Guys, RMT obviously used a different spec motor in the BANG engines. All my similar looking K-Line engines run fine using a 1033 with the B-U voltage setting of 0-11 volts to the track... no rewiring. The RMT BANG at full throttle on the B-U setting just crawls: It needs the higher A-U voltage post settings.
I believe RMT did this on purpose to make the loco operate better with the typical postwar Lionel transformer with the minimal 6 volts to the track. This engine DOES run SLOWLY without having to rewire the motors. And it's not the circuit board: I pulled one out and wired the loco to run on DC with the same results... the motors need more current than do the previous ones on the K-Line version. And I had a bunch made during different production runs, and the RMT S-4's all behave the same: They need more current to get moving.
The K-Line S-2 was the most expensive of the original traditional locomotives to manufacture because of all the multiple sheet metal folds. It's ironic that RMT must have made it more costly, though surely an improvement with the added sheet metal to the front and rear of the loco.
My biggest grumble with the RMT S-4 is the stiff couplers. Yes, they are die-cast versus the previous K-Line plastic. I believe RMT used a Williams design: They're longer in length and don't swing well, so they have a tendency to derail anything but a heavier car right behind the loco on 027 curves.
Yes, as said above, the horn is a basic electronic blurp, but the added directional LED lights and the strobe light on the cab are a nice addition. For being a lightweight engine, it has very good pulling power. And not to be overlooked, it looks right at home on a smaller layout with 027 curves pulling 027 or traditional types of rolling stock.

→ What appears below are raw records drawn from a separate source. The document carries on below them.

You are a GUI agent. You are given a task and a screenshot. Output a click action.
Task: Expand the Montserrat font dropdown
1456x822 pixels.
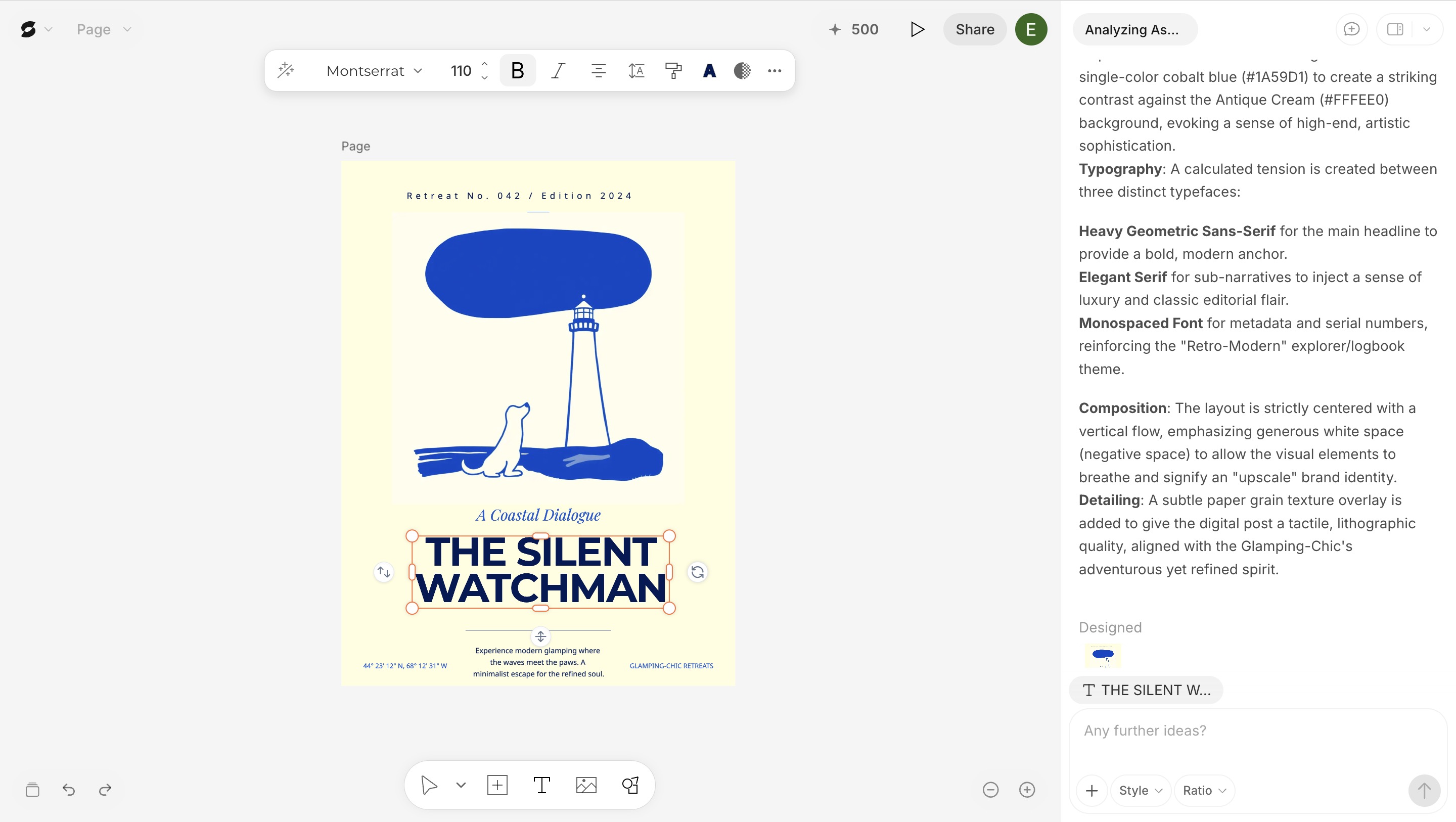(x=374, y=71)
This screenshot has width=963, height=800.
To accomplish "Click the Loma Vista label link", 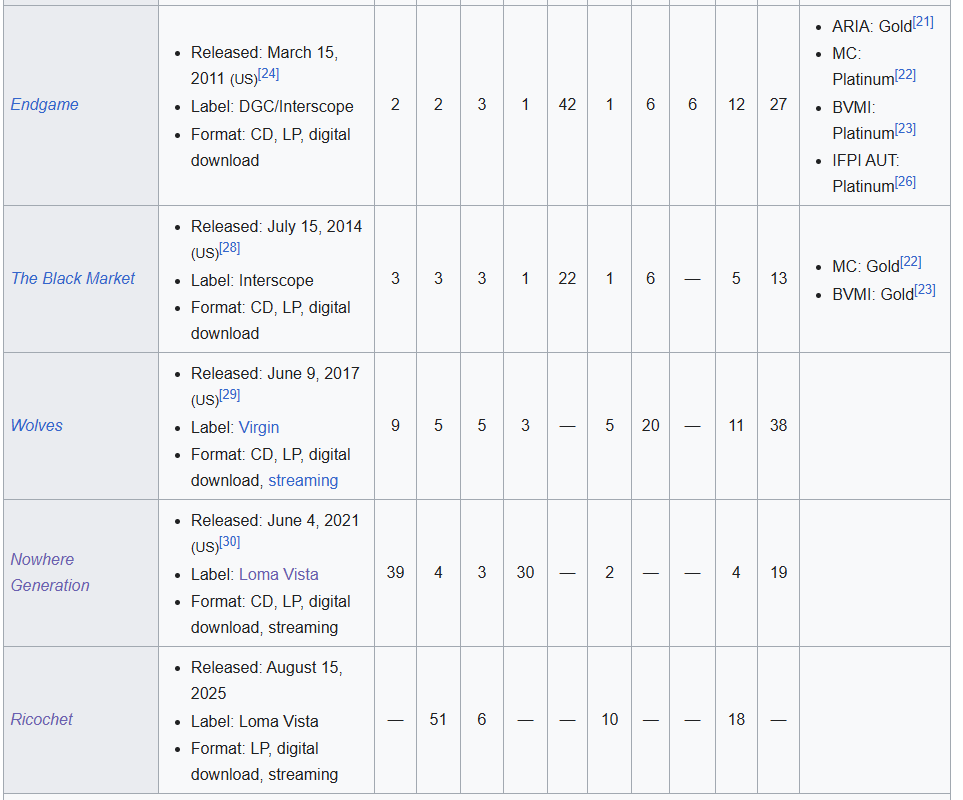I will pyautogui.click(x=278, y=574).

It's a tad ironic that this engine has become one of the most difficult traditionally sized engines to find. Both the BEEP and the BUDDY are much easier found. The BANG's are obviously out there, but very seldom do they turn up on the auction sites. Nor do dealers I check have them listed. And when they do, the prices are way above what they were originally selling for when first introduced. Maybe the traditional market hasn't dried up as much as some assume it has.